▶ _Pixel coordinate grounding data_
+ + + + + + +

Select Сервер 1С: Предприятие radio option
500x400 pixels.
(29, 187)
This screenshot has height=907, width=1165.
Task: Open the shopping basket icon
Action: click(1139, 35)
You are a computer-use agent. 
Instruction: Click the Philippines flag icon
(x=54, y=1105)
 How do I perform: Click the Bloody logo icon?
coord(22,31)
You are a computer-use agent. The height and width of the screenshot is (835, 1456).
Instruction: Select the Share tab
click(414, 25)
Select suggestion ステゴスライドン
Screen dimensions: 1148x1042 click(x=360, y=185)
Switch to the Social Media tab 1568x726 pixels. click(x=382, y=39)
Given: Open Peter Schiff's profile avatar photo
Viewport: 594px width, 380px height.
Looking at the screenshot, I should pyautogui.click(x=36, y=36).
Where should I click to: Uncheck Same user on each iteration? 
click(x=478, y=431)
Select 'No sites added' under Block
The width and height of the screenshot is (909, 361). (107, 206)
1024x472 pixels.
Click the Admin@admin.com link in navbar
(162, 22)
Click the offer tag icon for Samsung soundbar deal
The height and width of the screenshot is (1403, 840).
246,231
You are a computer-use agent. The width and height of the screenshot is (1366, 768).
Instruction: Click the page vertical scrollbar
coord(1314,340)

+ + + + + + +

▶ _TASK TO CARRY OUT_
Nothing may be dropped or altered. Copy every line above.

▶ _REPLY_
Select Сервер 1С: Предприятие radio option
500x400 pixels.
(29, 187)
This screenshot has height=907, width=1165.
Task: Open the shopping basket icon
Action: click(1139, 35)
You are a computer-use agent. 
Instruction: Click the Philippines flag icon
(x=54, y=1105)
 How do I perform: Click the Bloody logo icon?
coord(22,31)
You are a computer-use agent. The height and width of the screenshot is (835, 1456).
Instruction: Select the Share tab
click(414, 25)
Select suggestion ステゴスライドン
Screen dimensions: 1148x1042 click(x=360, y=185)
Switch to the Social Media tab 1568x726 pixels. click(x=382, y=39)
Given: Open Peter Schiff's profile avatar photo
Viewport: 594px width, 380px height.
Looking at the screenshot, I should pyautogui.click(x=36, y=36).
Where should I click to: Uncheck Same user on each iteration? 
click(x=478, y=431)
Select 'No sites added' under Block
The width and height of the screenshot is (909, 361). (107, 206)
1024x472 pixels.
Click the Admin@admin.com link in navbar
(162, 22)
Click the offer tag icon for Samsung soundbar deal
The height and width of the screenshot is (1403, 840).
246,231
You are a computer-use agent. The width and height of the screenshot is (1366, 768).
Instruction: Click the page vertical scrollbar
coord(1314,340)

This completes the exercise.